I think it is a good idea to decouple  the transformer from spark so that
it can be used with other flow engines.
Once you do that, then it is worth considering a much bigger play rather
than another incremental play.
Given the scale of Hudi, we need to look at airflow, particularly in the
context of what google is doing with Composer, addressing autoscaling,
scheduleing, monitoring, etc.
You need all of that to manage a serious tetl/elt flow.

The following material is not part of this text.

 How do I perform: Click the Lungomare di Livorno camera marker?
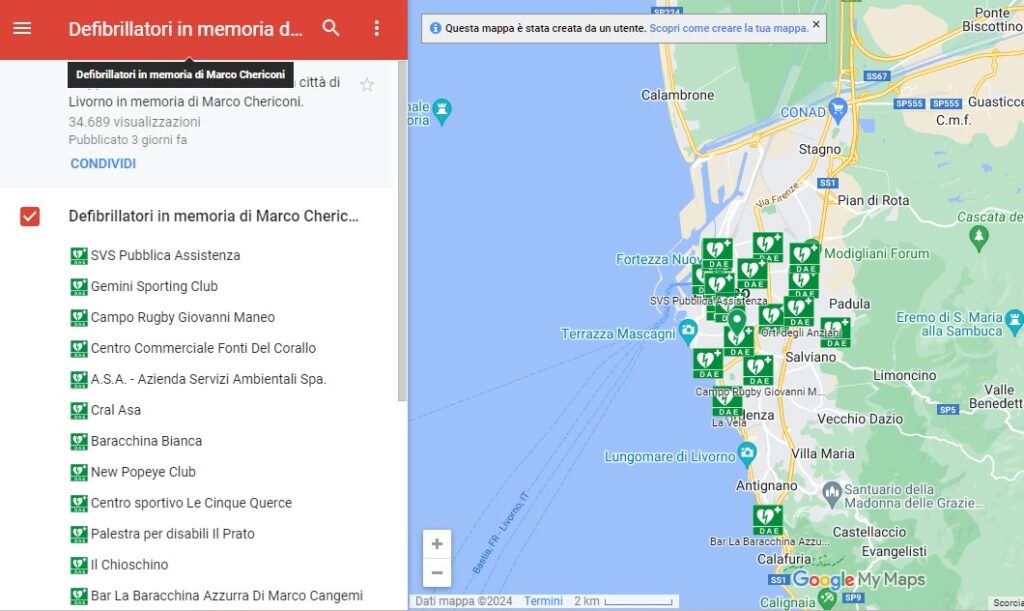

On Thu, Feb 6, 2020 at 8:25 PM vino yang <ya...@gmail.com> wrote:

> Currently, Hudi has a component that has not been widely used: Transformer.
> As we all know, before the original data fell into the data lake, a very
> common operation is data preprocessing and ETL. This is also the most
> common use scenario of many computing engines, such as Flink and Spark. Now
> that Hudi has taken advantage of the power of the computing engine, it can
> also naturally take advantage of its ability of data preprocessing. We can
> refactor the Transformer to make it become more flexible. To summarize, we
> can refactor from the following aspects:
>
>    - Decouple Transformer from Spark
>    - Enrich the Transformer and provide built-in transformer
>    - Support Transformer-chain
>
> For the first point, the Transformer interface is tightly coupled with
> Spark in design, and it contains a Spark-specific context. This makes it
> impossible for us to take advantage of the transform capabilities provided
> by other engines (such as Flink) after supporting multiple engines.
> Therefore, we need to decouple it from Spark in design.
>
> For the second point, we can enhance the Transformer and provide some
> out-of-the-box Transformers, such as FilterTransformer, FlatMapTrnasformer,
> and so on.
>
> For the third point, the most common pattern for data processing is the
> pipeline model, and the common implementation of the pipeline model is the
> responsibility chain model, which can be compared to the Apache commons
> chain[1], combining multiple Transformers can make data-processing become
> more flexible and expandable.
>
> If we enhance the capabilities of Transformer components, Hudi will provide
> richer data processing capabilities based on the computing engine.
>
> What do you think?
>
> Any opinions and feedback are welcome and appreciated.
>
> Best,
> Vino
>
> [1]: https://commons.apache.org/proper/commons-chain/
>

Re: Refactor and enhance Hudi Transformer

Posted by Vinoth Chandar <vi...@apache.org>.

yes familiar with those systems (I actually named it marmaray :))..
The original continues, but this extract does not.